It’s probably too late to bring tax reform back on the debt-limit-negotiations table, but assuming we get past this debt-limit crisis, I think it might be time for the President to rethink (and renege on) his campaign promise about raising taxes on those people with incomes under $250,000 AND his claim that he’d “never again” extend the Bush tax cuts for the rich (those over $250,000).  Perhaps it’s time we think about ways to extend all of the Bush/Obama tax-cut rates in exchange for enough base broadening (reduction of tax expenditures) to fully offset its cost.  I’ve been looking at some numbers (from CBO and the Joint Committee on Taxation), and I think it could be fully doable with a more aggressive version of the limit on itemized deductions that President Obama has proposed in his own budgets (all three of them so far), combined with a reduction in (but not elimination of) the exclusion of employer-provided health benefits.

Why would the President agree to extend those high-end tax cuts he despises so much?  Well, why has he agreed to them before?  It was always in the name of bipartisan “compromise” but always at the cost of a higher, not lower, deficit.  If this time he caves again on the upper-bracket rate cuts but holds Republicans to their claim that they’re willing to broaden the tax base as long as it pays for rate cuts, this could be a “more perfect” and truer tax policy “compromise”–which this time around would lead to deficit reduction relative to current policy, and deficit neutrality relative to current law and the CBO revenue baseline (which remember, provides a fiscally sustainable level of revenues).  Then the Democrats would get their desired revenue-side solution (bringing revenues/GDP up), Republicans would get their upper-end Bush tax rate reductions paid for by base broadening rather than higher tax rates, and those truly worried about the fiscal outlook would get a strictly PAYGO-compliant version of the Bush/Obama tax cuts, for a change!  And by the way, the debt-limit-and-beyond negotiators will have found another $2.5 trillion or so over ten years with this perfect tax compromise.

What am I missing other than some specific numbers to back this idea up?  Don’t worry, they’ll come soon.

### DATASET
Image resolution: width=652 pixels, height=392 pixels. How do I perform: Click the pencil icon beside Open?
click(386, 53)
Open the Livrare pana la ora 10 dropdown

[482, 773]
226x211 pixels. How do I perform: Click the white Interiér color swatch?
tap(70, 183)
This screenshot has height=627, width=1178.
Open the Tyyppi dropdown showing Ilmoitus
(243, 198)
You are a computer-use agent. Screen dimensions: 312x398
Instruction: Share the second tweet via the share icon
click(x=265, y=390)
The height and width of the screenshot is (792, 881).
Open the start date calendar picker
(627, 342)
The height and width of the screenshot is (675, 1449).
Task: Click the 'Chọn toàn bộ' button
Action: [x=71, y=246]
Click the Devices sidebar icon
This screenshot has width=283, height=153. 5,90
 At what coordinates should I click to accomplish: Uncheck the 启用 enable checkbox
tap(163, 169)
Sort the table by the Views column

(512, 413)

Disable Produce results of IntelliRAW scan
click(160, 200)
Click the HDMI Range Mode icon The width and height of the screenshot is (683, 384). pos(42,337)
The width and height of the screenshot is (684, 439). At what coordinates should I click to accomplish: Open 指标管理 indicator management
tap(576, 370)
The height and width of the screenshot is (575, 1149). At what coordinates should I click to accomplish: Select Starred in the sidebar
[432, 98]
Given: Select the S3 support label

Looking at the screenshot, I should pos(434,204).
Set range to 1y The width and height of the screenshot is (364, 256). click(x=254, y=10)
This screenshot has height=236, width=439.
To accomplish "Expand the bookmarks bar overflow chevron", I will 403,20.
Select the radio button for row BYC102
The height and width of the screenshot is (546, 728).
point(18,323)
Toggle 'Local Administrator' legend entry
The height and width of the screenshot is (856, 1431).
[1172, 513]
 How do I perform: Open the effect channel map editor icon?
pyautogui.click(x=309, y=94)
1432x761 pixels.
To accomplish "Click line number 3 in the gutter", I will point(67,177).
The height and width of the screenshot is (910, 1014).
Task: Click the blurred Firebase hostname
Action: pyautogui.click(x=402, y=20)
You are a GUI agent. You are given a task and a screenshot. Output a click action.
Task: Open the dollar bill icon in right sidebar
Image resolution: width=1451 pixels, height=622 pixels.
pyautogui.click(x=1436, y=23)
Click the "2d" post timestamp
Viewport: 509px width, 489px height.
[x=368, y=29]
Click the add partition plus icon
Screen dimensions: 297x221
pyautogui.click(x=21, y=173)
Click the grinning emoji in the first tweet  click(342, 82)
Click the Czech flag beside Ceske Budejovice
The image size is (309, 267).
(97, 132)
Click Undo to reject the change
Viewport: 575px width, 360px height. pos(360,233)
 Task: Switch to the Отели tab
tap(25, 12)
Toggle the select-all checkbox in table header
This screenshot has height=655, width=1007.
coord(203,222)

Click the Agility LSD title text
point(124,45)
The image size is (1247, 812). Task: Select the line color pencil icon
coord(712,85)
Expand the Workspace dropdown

### WHAT YOU ARE ASKED TO DO
Write what comes next in the text on extending the Bush tax cuts through base broadening, starting after its final sentence. The items are separate material and have nothing to do with the text on tax cuts.

### RESPONSE TO THIS TASK
Fareed Zakaria on Why We’re Better Off Than Greece

July 4th, 2011 . by economistmom

us-vs-greece-oliver-munday-for-time-070311(illustration by Oliver Munday for Time)

On his CNN blog (as well as in his Time column), Fareed Zakaria contemplates whether the U.S. could become the next Greece in terms of the bleakness of our fiscal outlook.  He concludes “no,” because among other things:

The most important difference between Greece and America is this: America has many paths to solve its deficit problem. Were it to implement the Simpson-Bowles Deficit Reduction Plan, for example, it would instantly give America among the strongest public finances of any rich country.

Would Congress simply allow the Bush tax cuts to expire - returning rates to where they were under Bill Clinton’s presidency when America created almost 25 million jobs - that one action would provide the federal government with $3.9 trillion in revenues over the next decade and basically solve the deficit problem. We would still face the long-term problem of entitlements, especially health care costs, like every other rich country, but the short and medium-term crisis would be over.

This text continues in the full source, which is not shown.